■ WORK TO BE COMPLETED
Your task is to output the entries below word for word.

(Dataset entries)
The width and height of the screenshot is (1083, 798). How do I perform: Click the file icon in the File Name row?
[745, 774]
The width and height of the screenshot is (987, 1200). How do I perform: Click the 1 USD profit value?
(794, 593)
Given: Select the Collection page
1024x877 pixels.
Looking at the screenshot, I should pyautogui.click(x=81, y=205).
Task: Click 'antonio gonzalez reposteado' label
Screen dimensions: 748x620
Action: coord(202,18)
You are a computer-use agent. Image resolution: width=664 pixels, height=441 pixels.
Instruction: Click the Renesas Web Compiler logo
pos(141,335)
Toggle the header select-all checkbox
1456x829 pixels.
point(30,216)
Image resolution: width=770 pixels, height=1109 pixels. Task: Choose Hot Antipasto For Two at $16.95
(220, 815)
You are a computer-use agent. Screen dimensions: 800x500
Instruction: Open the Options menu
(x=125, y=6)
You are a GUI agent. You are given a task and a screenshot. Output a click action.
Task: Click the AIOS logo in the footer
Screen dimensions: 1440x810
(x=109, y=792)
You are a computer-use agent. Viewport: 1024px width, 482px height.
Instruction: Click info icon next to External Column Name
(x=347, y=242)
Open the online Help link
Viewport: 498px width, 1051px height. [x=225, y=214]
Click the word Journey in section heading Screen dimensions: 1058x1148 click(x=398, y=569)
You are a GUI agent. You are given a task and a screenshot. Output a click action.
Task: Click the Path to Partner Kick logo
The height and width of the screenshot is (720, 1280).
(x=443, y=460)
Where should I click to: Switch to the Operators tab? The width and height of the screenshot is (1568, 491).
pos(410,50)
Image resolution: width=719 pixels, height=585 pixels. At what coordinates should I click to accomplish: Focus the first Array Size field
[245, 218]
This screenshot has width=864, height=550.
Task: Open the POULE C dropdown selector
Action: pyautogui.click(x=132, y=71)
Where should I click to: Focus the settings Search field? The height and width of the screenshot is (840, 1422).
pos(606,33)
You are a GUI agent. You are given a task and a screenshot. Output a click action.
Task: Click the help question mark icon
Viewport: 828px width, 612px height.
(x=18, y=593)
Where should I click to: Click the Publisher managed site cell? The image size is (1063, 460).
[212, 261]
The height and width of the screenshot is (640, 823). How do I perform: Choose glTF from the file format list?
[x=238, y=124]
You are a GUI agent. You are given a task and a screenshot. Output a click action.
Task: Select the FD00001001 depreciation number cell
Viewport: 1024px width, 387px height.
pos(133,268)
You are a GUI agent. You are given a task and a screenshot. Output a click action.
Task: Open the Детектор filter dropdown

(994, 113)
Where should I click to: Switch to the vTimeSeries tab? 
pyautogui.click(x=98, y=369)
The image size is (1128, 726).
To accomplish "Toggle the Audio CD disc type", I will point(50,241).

■ EXERCISE RESULT
The width and height of the screenshot is (1083, 798). How do I perform: Click the file icon in the File Name row?
[745, 774]
The width and height of the screenshot is (987, 1200). How do I perform: Click the 1 USD profit value?
(794, 593)
Given: Select the Collection page
1024x877 pixels.
Looking at the screenshot, I should pyautogui.click(x=81, y=205).
Task: Click 'antonio gonzalez reposteado' label
Screen dimensions: 748x620
Action: coord(202,18)
You are a computer-use agent. Image resolution: width=664 pixels, height=441 pixels.
Instruction: Click the Renesas Web Compiler logo
pos(141,335)
Toggle the header select-all checkbox
1456x829 pixels.
point(30,216)
Image resolution: width=770 pixels, height=1109 pixels. Task: Choose Hot Antipasto For Two at $16.95
(220, 815)
You are a computer-use agent. Screen dimensions: 800x500
Instruction: Open the Options menu
(x=125, y=6)
You are a GUI agent. You are given a task and a screenshot. Output a click action.
Task: Click the AIOS logo in the footer
Screen dimensions: 1440x810
(x=109, y=792)
You are a computer-use agent. Viewport: 1024px width, 482px height.
Instruction: Click info icon next to External Column Name
(x=347, y=242)
Open the online Help link
Viewport: 498px width, 1051px height. [x=225, y=214]
Click the word Journey in section heading Screen dimensions: 1058x1148 click(x=398, y=569)
You are a GUI agent. You are given a task and a screenshot. Output a click action.
Task: Click the Path to Partner Kick logo
The height and width of the screenshot is (720, 1280).
(x=443, y=460)
Where should I click to: Switch to the Operators tab? The width and height of the screenshot is (1568, 491).
pos(410,50)
Image resolution: width=719 pixels, height=585 pixels. At what coordinates should I click to accomplish: Focus the first Array Size field
[245, 218]
This screenshot has width=864, height=550.
Task: Open the POULE C dropdown selector
Action: pyautogui.click(x=132, y=71)
Where should I click to: Focus the settings Search field? The height and width of the screenshot is (840, 1422).
pos(606,33)
You are a GUI agent. You are given a task and a screenshot. Output a click action.
Task: Click the help question mark icon
Viewport: 828px width, 612px height.
(x=18, y=593)
Where should I click to: Click the Publisher managed site cell? The image size is (1063, 460).
[212, 261]
The height and width of the screenshot is (640, 823). How do I perform: Choose glTF from the file format list?
[x=238, y=124]
You are a GUI agent. You are given a task and a screenshot. Output a click action.
Task: Select the FD00001001 depreciation number cell
Viewport: 1024px width, 387px height.
pos(133,268)
You are a GUI agent. You are given a task and a screenshot. Output a click action.
Task: Open the Детектор filter dropdown

(994, 113)
Where should I click to: Switch to the vTimeSeries tab? 
pyautogui.click(x=98, y=369)
The image size is (1128, 726).
To accomplish "Toggle the Audio CD disc type", I will point(50,241).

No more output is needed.